Despite the weather, the annual Maine Fabric Frolic was a popular place.

Catawampus Farm and Fiber Mill Owner, Janet Beardsley said, “The Fiber Frolic is the lot of local farmers, local dyers, it’s really supporting main farms and main independent businesses we can sell as a fiber farmer. We can sell our wool or mohair or alpaca raw straight off the animal. There’s a fleece barn here and you can sell it that way or some of us will process all the way to spinning fiber ready for spinners to use for will process it all the way to yarns.”

Fiber enthusiasts near and far turn out every year for the event.

Some are habitual knitters and crocheters, and some are first-time fabric artists.

Beardsley said, “We do sometimes have people who have come from out of state, they’re on vacation. I remember somebody who was from Long Island, who came in with a celebratory trip because she had just survived a really serious illness and she wanted to buy fiber and make herself a sweater to remember. You know, there’s nothing better than having a sweater that you made from an animal that was raised in Maine”

In addition to fleece and yarn, folks kind find equipment, sheep and rabbits from farms, fiber educational resources, and even plants for dying fiber.

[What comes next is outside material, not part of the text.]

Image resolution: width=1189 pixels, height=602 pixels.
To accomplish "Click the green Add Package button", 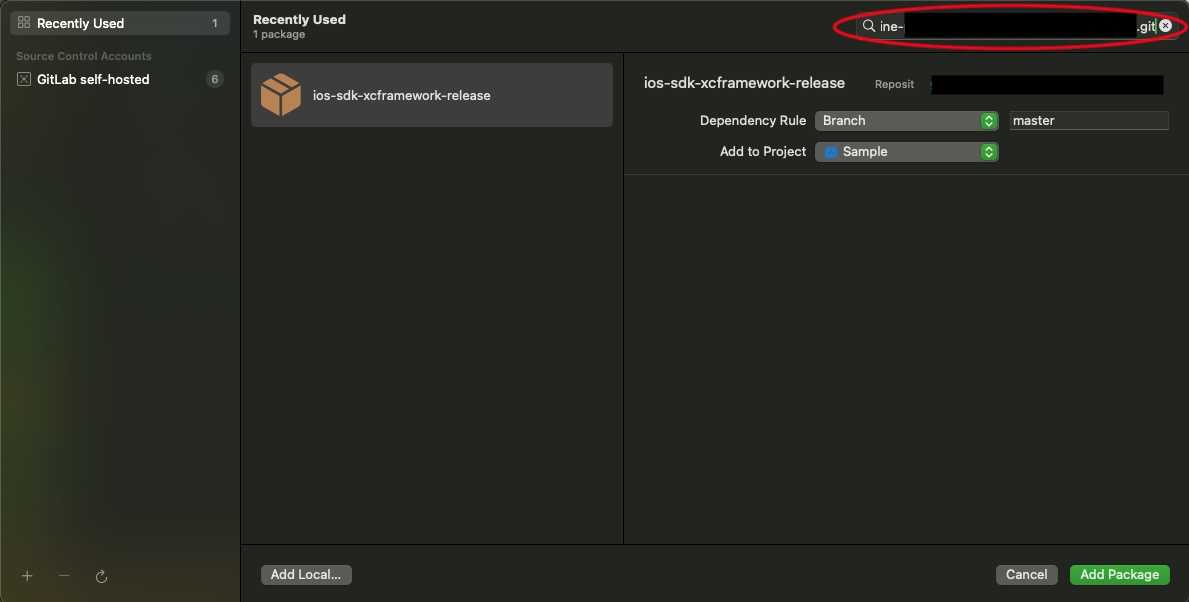I will click(1119, 574).

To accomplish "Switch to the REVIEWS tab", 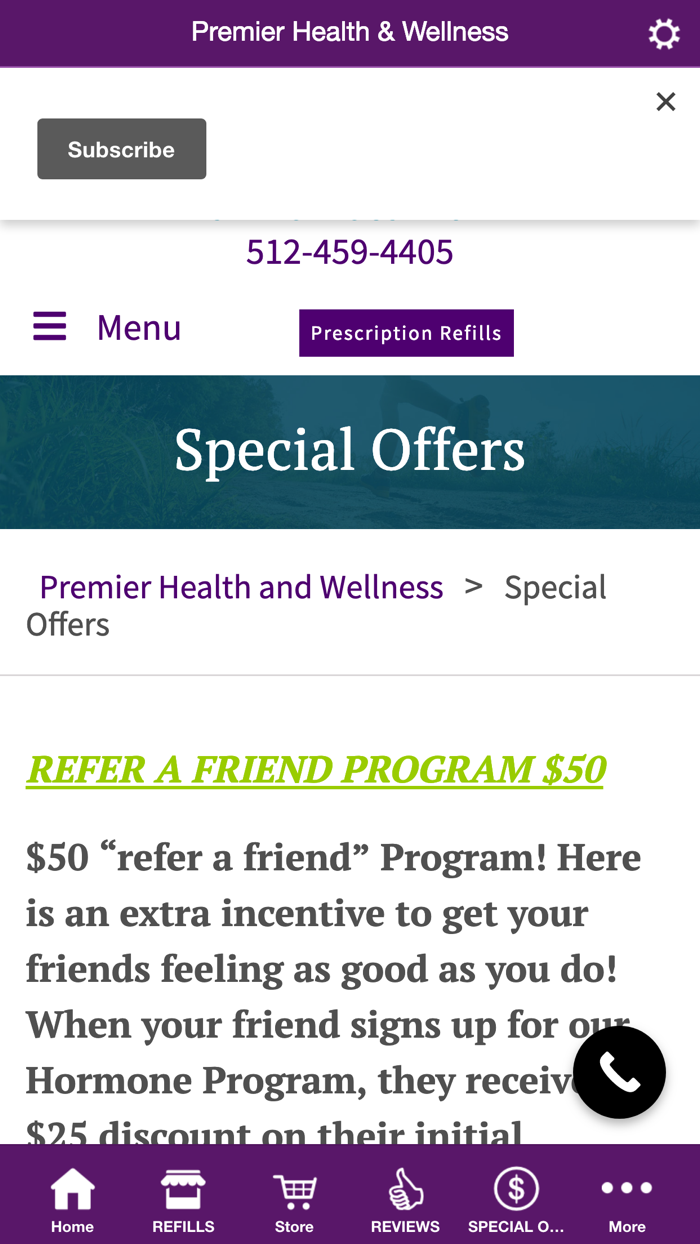I will click(405, 1196).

Festivals like this are a great way to bring the community together and for you to see the actual source of your fiber.

Jo Eaton works with fiber and has been selling her crocheted works since 1972.

She’s enjoyed coming to the Frolic over the decades as a vendor, a customer, and as part of the community.

“It’s all about fiber, and color, and flowers, and celebrating Maine. So my work is about celebrating what we have here. And what’s really interesting about the Fiber Frolic is there were people standing in line in the rain yesterday waiting to get in and you know that’s real dedication. It’s, it’s sort of a lifeblood of the community. And there’s a lot of people here that you get to know just through this event. And so it’s sort of like an annual gathering family party type thing, like a family reunion. It’s like it’s a yarn reunion,” said Eaton.